- Entries shown -
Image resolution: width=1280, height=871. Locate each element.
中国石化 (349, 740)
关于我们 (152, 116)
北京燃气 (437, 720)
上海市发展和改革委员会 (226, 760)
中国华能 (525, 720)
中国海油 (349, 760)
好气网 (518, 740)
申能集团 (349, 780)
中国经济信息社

- Assignment -
Return the data in its entirety, exactly as given.

- Answer area -
Image resolution: width=1280, height=871. Locate each element.
中国石化 (349, 740)
关于我们 (152, 116)
北京燃气 (437, 720)
上海市发展和改革委员会 (226, 760)
中国华能 (525, 720)
中国海油 (349, 760)
好气网 (518, 740)
申能集团 (349, 780)
中国经济信息社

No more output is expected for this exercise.